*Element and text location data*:
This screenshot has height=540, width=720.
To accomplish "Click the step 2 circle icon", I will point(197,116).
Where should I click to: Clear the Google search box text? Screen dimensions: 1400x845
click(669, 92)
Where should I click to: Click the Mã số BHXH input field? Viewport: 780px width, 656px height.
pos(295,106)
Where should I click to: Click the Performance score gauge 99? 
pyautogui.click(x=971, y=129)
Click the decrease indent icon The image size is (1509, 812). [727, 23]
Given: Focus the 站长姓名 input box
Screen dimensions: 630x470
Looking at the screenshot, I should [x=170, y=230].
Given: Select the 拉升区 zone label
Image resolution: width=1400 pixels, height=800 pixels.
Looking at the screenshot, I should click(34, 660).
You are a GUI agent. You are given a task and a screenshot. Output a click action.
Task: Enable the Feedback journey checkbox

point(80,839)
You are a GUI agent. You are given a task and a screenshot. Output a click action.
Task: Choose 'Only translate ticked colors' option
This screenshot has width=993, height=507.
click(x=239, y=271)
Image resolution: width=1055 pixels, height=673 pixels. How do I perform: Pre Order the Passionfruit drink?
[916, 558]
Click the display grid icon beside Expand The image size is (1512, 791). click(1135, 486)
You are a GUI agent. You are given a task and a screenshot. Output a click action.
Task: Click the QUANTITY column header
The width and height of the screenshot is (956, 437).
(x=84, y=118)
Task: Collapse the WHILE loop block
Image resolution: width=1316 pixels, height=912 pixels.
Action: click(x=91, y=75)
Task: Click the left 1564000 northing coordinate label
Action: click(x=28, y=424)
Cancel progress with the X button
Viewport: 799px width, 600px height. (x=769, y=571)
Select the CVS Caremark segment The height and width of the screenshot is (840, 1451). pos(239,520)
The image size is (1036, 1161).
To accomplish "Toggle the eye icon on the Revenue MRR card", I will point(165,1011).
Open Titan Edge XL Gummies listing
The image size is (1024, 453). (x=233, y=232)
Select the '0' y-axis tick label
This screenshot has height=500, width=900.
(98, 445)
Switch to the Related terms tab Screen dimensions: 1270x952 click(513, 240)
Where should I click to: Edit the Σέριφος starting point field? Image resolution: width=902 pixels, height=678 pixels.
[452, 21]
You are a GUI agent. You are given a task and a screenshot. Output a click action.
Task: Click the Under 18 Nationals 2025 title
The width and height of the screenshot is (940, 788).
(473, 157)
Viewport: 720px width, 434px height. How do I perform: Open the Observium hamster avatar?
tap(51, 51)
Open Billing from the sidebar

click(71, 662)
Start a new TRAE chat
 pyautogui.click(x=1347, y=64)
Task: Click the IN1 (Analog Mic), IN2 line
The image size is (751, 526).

*Challenge*: Lay out the part of the material that opens with the line containing "Where should I click to: Clear" and closes with the line containing "pos(295,106)" as a two-column CSV with the headers text and answer. Give one row per entry, put each field in double quotes, and replace any line breaks with spaces.

*Solution to the problem*:
text,answer
"Where should I click to: Clear the Google search box text? Screen dimensions: 1400x845","click(669, 92)"
"Where should I click to: Click the Mã số BHXH input field? Viewport: 780px width, 656px height.","pos(295,106)"